** Task item **
The output must reproduce each line of the data word for word.

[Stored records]
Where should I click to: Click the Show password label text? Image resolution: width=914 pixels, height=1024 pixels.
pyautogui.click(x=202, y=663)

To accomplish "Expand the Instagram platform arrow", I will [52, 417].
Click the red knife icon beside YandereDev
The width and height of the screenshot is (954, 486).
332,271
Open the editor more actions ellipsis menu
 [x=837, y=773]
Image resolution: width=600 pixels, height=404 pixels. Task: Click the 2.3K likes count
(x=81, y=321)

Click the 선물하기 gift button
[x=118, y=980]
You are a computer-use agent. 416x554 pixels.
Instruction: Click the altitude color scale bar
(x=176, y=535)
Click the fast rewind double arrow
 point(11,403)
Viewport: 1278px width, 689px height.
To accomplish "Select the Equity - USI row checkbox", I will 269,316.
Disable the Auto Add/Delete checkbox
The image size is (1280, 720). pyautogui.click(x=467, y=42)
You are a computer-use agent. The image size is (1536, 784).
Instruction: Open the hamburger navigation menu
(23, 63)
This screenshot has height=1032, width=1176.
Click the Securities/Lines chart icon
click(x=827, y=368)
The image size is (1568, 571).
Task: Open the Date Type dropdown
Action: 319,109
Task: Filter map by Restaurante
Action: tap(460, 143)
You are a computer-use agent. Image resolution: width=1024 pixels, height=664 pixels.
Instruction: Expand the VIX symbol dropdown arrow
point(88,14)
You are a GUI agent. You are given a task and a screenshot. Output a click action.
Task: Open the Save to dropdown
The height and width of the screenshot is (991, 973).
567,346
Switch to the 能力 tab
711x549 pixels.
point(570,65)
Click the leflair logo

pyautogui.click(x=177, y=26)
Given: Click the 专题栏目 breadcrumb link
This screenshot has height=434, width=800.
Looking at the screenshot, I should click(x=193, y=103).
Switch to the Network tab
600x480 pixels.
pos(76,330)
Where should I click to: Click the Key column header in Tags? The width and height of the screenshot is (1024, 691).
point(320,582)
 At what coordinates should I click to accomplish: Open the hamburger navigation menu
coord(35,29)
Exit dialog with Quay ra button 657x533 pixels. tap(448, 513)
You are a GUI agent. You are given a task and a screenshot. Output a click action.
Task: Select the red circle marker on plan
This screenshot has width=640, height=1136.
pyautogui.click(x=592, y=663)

** Written answer **
Where should I click to: Click the Show password label text? Image resolution: width=914 pixels, height=1024 pixels.
pyautogui.click(x=202, y=663)

To accomplish "Expand the Instagram platform arrow", I will [52, 417].
Click the red knife icon beside YandereDev
The width and height of the screenshot is (954, 486).
332,271
Open the editor more actions ellipsis menu
 [x=837, y=773]
Image resolution: width=600 pixels, height=404 pixels. Task: Click the 2.3K likes count
(x=81, y=321)

Click the 선물하기 gift button
[x=118, y=980]
You are a computer-use agent. 416x554 pixels.
Instruction: Click the altitude color scale bar
(x=176, y=535)
Click the fast rewind double arrow
 point(11,403)
Viewport: 1278px width, 689px height.
To accomplish "Select the Equity - USI row checkbox", I will 269,316.
Disable the Auto Add/Delete checkbox
The image size is (1280, 720). pyautogui.click(x=467, y=42)
You are a computer-use agent. The image size is (1536, 784).
Instruction: Open the hamburger navigation menu
(23, 63)
This screenshot has height=1032, width=1176.
Click the Securities/Lines chart icon
click(x=827, y=368)
The image size is (1568, 571).
Task: Open the Date Type dropdown
Action: 319,109
Task: Filter map by Restaurante
Action: tap(460, 143)
You are a computer-use agent. Image resolution: width=1024 pixels, height=664 pixels.
Instruction: Expand the VIX symbol dropdown arrow
point(88,14)
You are a GUI agent. You are given a task and a screenshot. Output a click action.
Task: Open the Save to dropdown
The height and width of the screenshot is (991, 973).
567,346
Switch to the 能力 tab
711x549 pixels.
point(570,65)
Click the leflair logo

pyautogui.click(x=177, y=26)
Given: Click the 专题栏目 breadcrumb link
This screenshot has height=434, width=800.
Looking at the screenshot, I should click(x=193, y=103).
Switch to the Network tab
600x480 pixels.
pos(76,330)
Where should I click to: Click the Key column header in Tags? The width and height of the screenshot is (1024, 691).
point(320,582)
 At what coordinates should I click to accomplish: Open the hamburger navigation menu
coord(35,29)
Exit dialog with Quay ra button 657x533 pixels. tap(448, 513)
You are a GUI agent. You are given a task and a screenshot. Output a click action.
Task: Select the red circle marker on plan
This screenshot has width=640, height=1136.
pyautogui.click(x=592, y=663)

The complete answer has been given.